_MATERIAL SHOWN_:
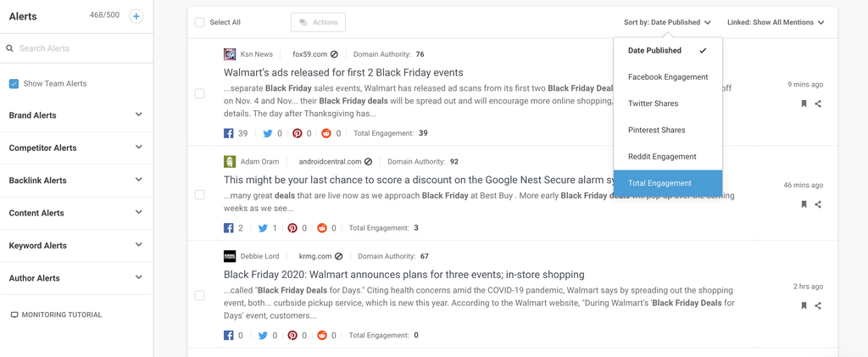
Task: Bookmark the Walmart ads Black Friday article
Action: pos(804,104)
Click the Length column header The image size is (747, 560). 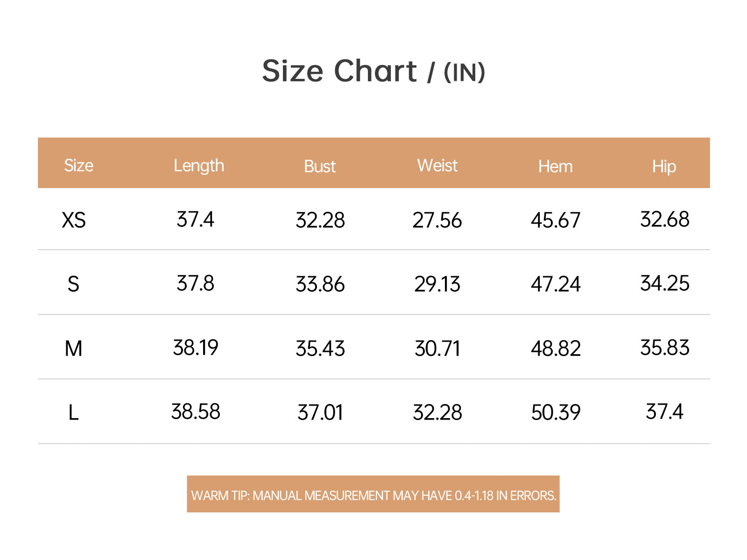pyautogui.click(x=199, y=166)
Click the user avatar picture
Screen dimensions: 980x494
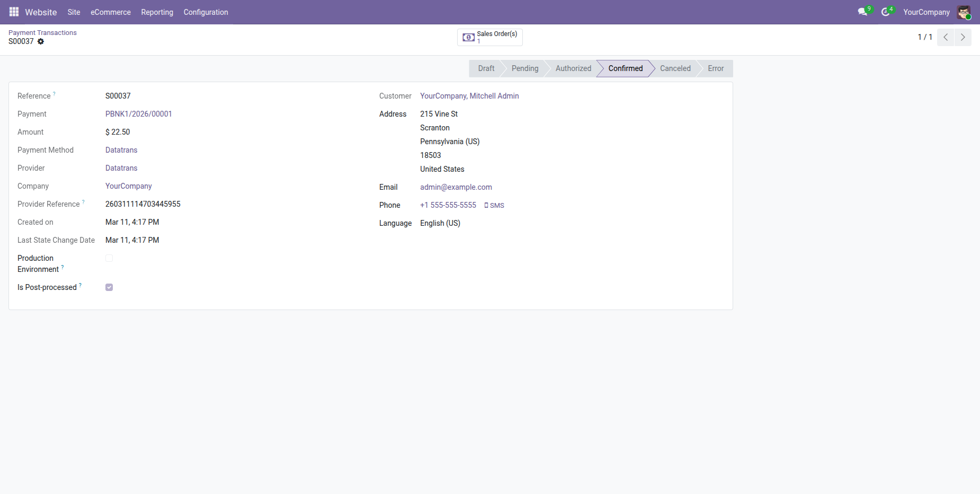coord(964,12)
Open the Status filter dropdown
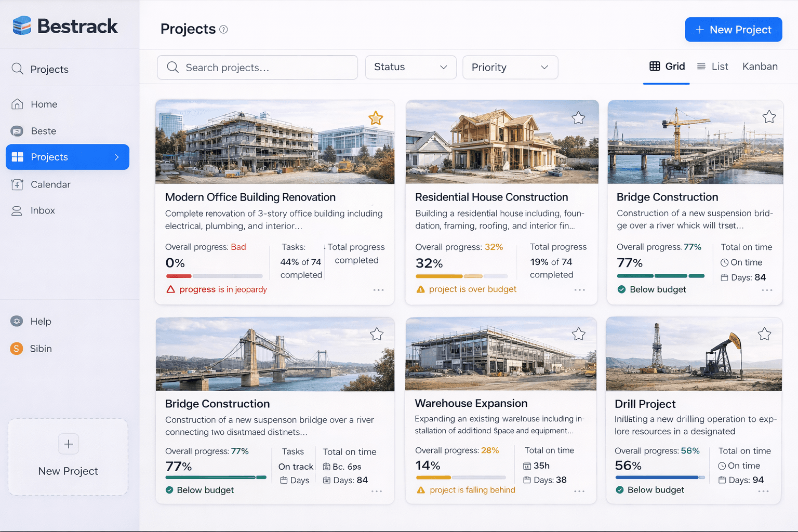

_AIM OF THE EXERCISE_:
Write out an exact copy of the lines beginning at the line that contains "Screen dimensions: 980x494" and ending at the last line of the listing. Exclude pictures.

_RESULT OF THE TASK_:
Screen dimensions: 980x494
coord(964,12)
Open the Status filter dropdown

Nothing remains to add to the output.